• [What is required]: The reply should hold nothing except the lines from the one with "Given: Click the view cube in viewport corner" through the end of the entries, duplicated exactly and with no pictures.

Stored data
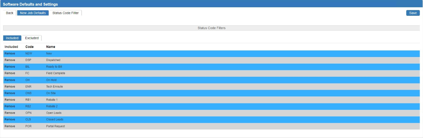Remove the NEW status code

pyautogui.click(x=10, y=54)
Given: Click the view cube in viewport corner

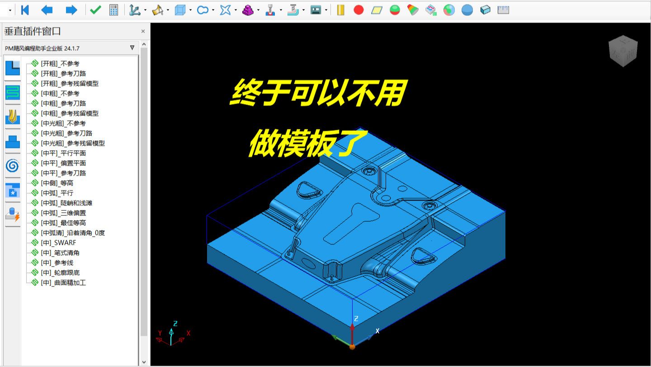Looking at the screenshot, I should (x=623, y=51).
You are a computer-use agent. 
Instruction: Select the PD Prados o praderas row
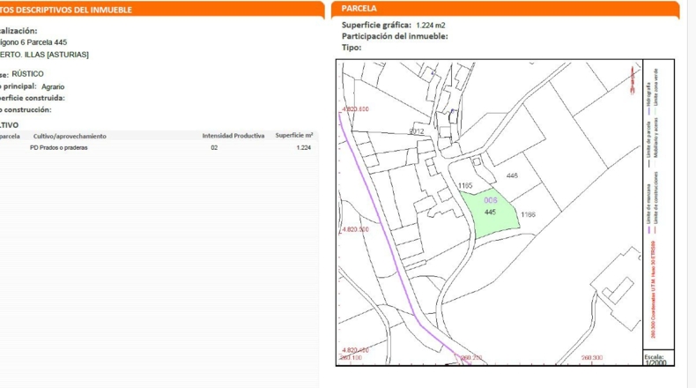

• [The answer]:
Given: Click the view cube in viewport corner

Looking at the screenshot, I should (x=623, y=51).
You are a computer-use agent. 
Instruction: Select the PD Prados o praderas row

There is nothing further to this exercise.